ZACKS· 2026-02-27 15:45
Core Insights - Zacks Premium offers tools for investors to enhance their stock market strategies, including daily updates, research reports, and stock screens [1][2] Zacks Style Scores - Zacks Style Scores provide a rating system for stocks based on value, growth, and momentum, helping investors identify securities likely to outperform the market in the short term [2][3] - Stocks are rated from A to F, with A indicating the highest potential for outperformance [3] Value Score - The Value Style Score focuses on identifying undervalued stocks using financial ratios such as P/E, PEG, and Price/Sales [3] Growth Score - The Growth Style Score evaluates stocks based on projected earnings, sales, and cash flow to identify those with sustainable growth potential [4] Momentum Score - The Momentum Style Score assesses stocks based on price trends and earnings estimate changes, aiding investors in timing their stock purchases [5] VGM Score - The VGM Score combines all three Style Scores, providing a comprehensive indicator for investors seeking attractive value, growth, and momentum [6] Zacks Rank - The Zacks Rank is a proprietary model that uses earnings estimate revisions to help investors build successful portfolios, with 1 (Strong Buy) stocks yielding an average annual return of +23.86% since 1988 [7][9] - There are over 800 stocks rated 1 or 2, making it essential for investors to utilize Style Scores to narrow down their choices [8] Stock Highlight: Merit Medical Systems, Inc. (MMSI) - Merit Medical, headquartered in South Jordan, UT, specializes in peripheral and cardiac intervention products and holds a 2 (Buy) rating on the Zacks Rank with a VGM Score of B [11] - The company is projected to achieve a year-over-year earnings growth of 5% for the current fiscal year, with upward revisions in earnings estimates [12] - MMSI has an average earnings surprise of +13.2%, making it a strong candidate for growth investors [12]

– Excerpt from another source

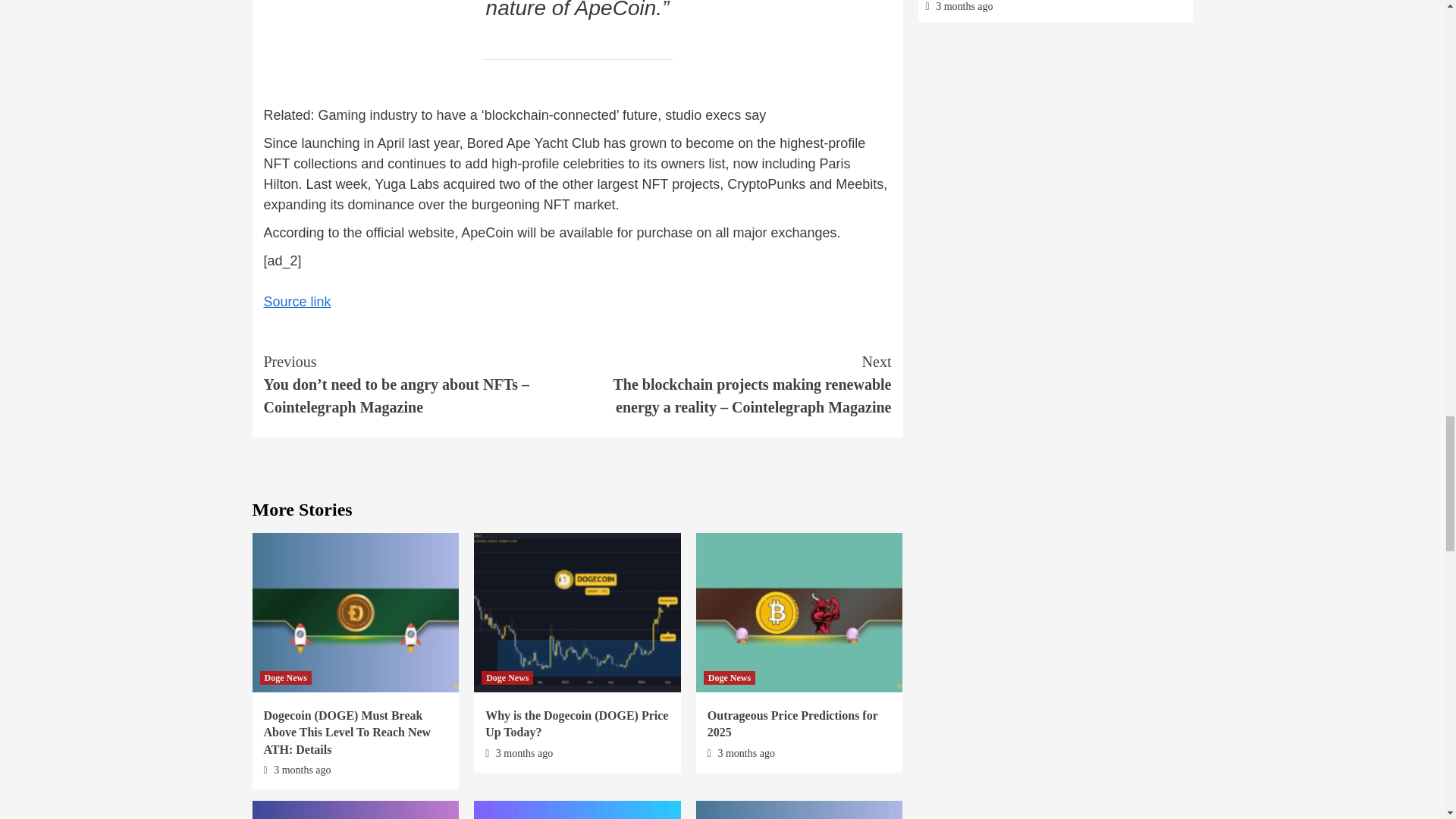
Source link (297, 301)
Doge News (285, 677)
Given the description of an element on the screen output the (x, y) to click on. 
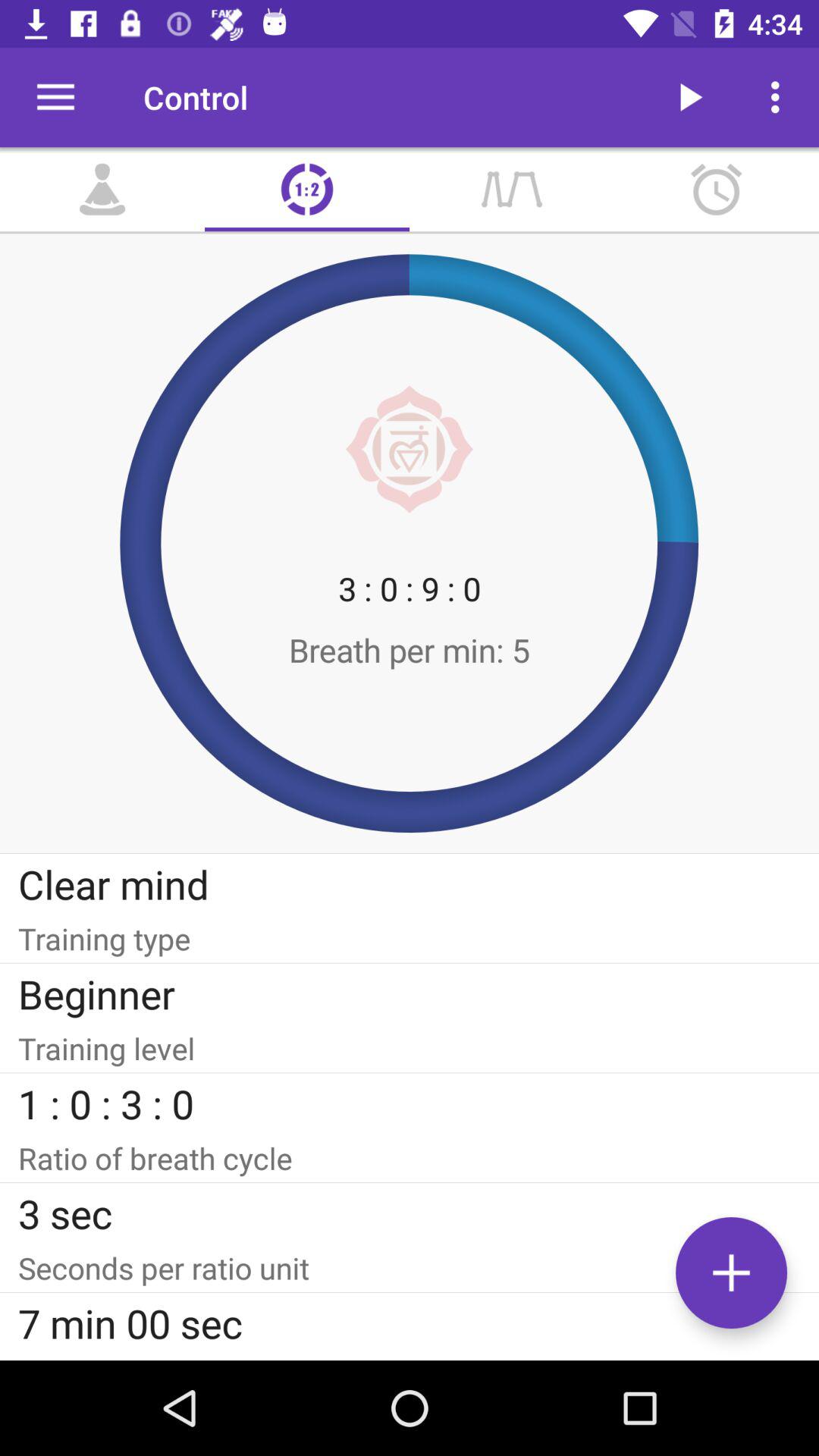
choose the icon below the seconds per ratio item (409, 1322)
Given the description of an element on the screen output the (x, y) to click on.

Are Medical Stocks Lagging Allurion Technologies, Inc. (ALUR) This Year?
ZACKS· 2026-02-27 15:41
Core Viewpoint - Allurion Technologies, Inc. (ALUR) is being evaluated for its performance relative to its peers in the Medical sector, with a focus on its year-to-date stock performance and earnings outlook [1]. Group 1: Company Performance - Allurion Technologies, Inc. is part of the Medical group, which consists of 925 companies and holds the 8 position in the Zacks Sector Rank [2]. - The Zacks Rank for ALUR is currently 2 (Buy), indicating a positive outlook based on earnings estimates and revisions [3]. - Over the past 90 days, the Zacks Consensus Estimate for ALUR's full-year earnings has increased by 73.9%, reflecting improved analyst sentiment [4]. - Year-to-date, ALUR has returned 1.6%, matching the average gain of 1.6% for the Medical group [4]. - In comparison, McKesson (MCK), another Medical stock, has outperformed with an 18.8% increase year-to-date [4]. Group 2: Industry Context - Allurion Technologies, Inc. is categorized under the Medical - Products industry, which includes 82 companies and is currently ranked 139 in the Zacks Industry Rank [5]. - Stocks in the Medical - Products industry have experienced a decline of about 1.5% year-to-date, indicating that ALUR is performing better than its industry peers [5]. - McKesson belongs to the Medical - Dental Supplies industry, which has 15 stocks and is ranked 68, with an industry gain of +7.5% year-to-date [6].